1. Wordsworth's Faith

2. Vain Belief: Wordsworth and the One Left

3. Faith's Progress, 1799-1804

4. Wordsworth and the Immortal Soul

5. Soul's Progress: The Faith of The Prelude

Conclusion: The Christian Wordsworth



Traces the evolution of Wordsworth's religious attitudes from his revisions of The Ruined Cottage to the completion of The Prelude.


Recent scholarship on the British Romantic poet William Wordsworth usually depicts him as a secular humanist during the years of his creative ascendancy. In The Christian Wordsworth, 1798–1805, William A. Ulmer challenges this consensus by arguing that Wordsworth never abandoned his faith in a supernatural Deity and that the poet's theism included important Christian sympathies as early as 1798. By tracing the changes in Wordsworth's religious beliefs—from the early secular period to the later Anglican period—Ulmer reconstructs the strategic indirections by which the poet's faith shapes his major poems.
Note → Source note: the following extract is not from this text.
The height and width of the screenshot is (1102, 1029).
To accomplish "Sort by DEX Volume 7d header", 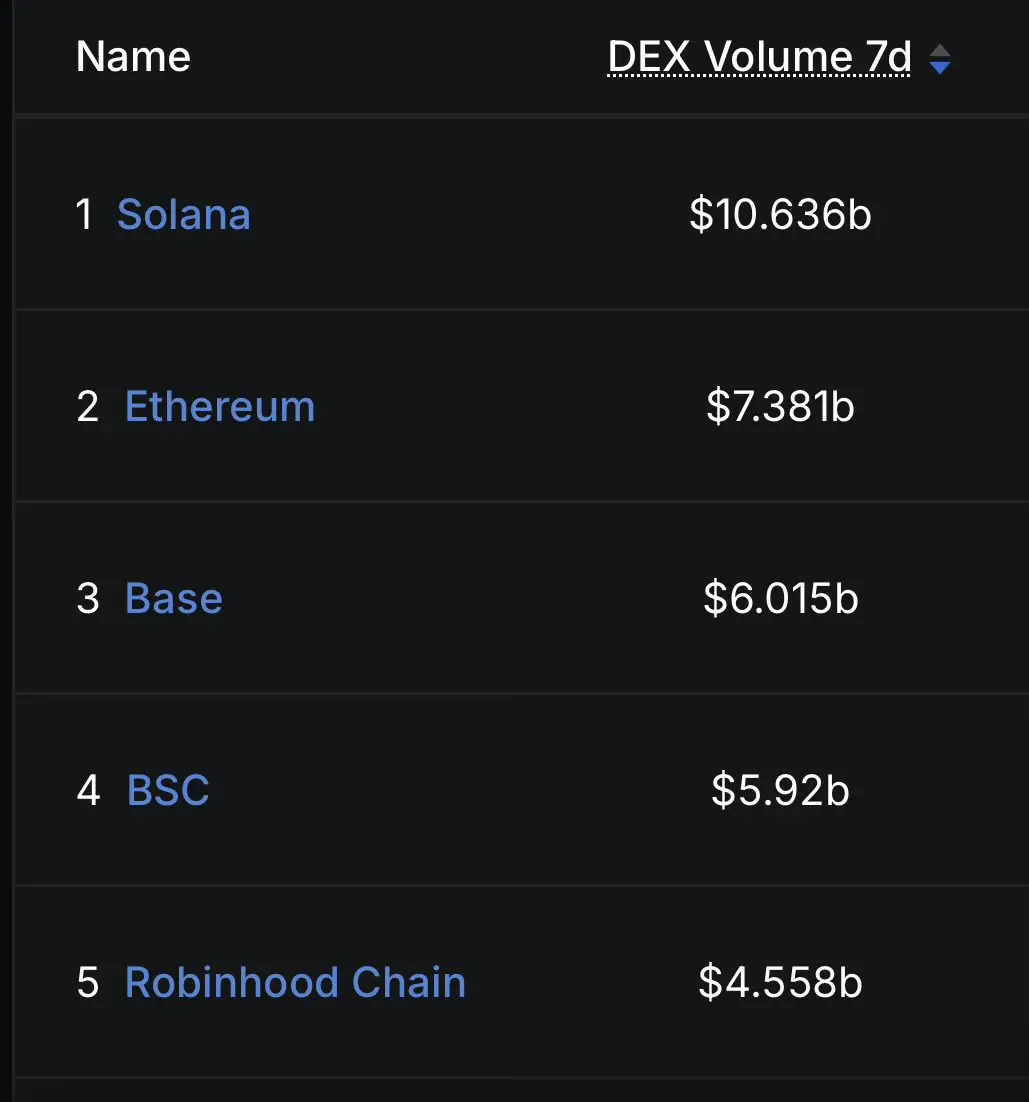I will (759, 57).
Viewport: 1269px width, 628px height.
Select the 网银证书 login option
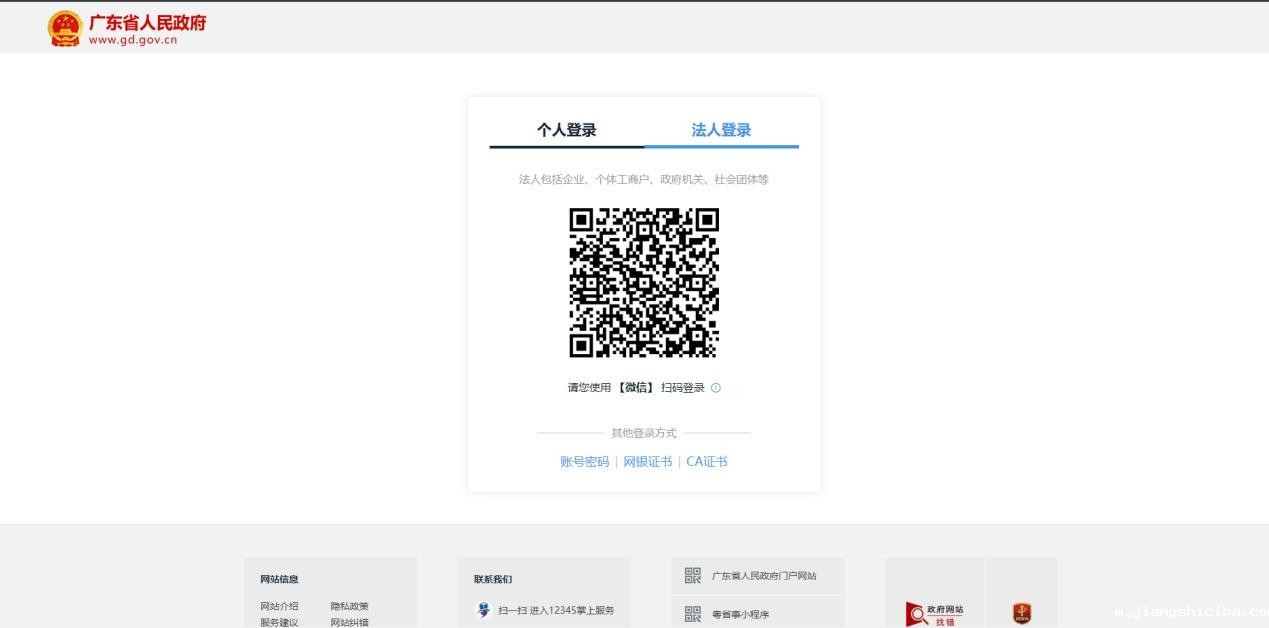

In readings of The Ruined Cottage, the Pedlar narrative, "Tintern Abbey," the Prospectus, the Ode, The Prelude, and other texts, Ulmer presents a poet increasingly determined to stage the prophetic revelations of his poems against carefully established Christian backgrounds. Through this revisionary traditionalism, Wordsworth attempts to preserve England's Christian heritage by adapting it to modern needs. Revisionary in its own right, Ulmer's book provides an innovative perspective on Romantic natural supernaturalism and on William Wordsworth's religious poetics and intellectual development.

William A. Ulmer is Professor of English at the University of Alabama and the author of Shelleyan Eros: The Rhetoric of Romantic Love.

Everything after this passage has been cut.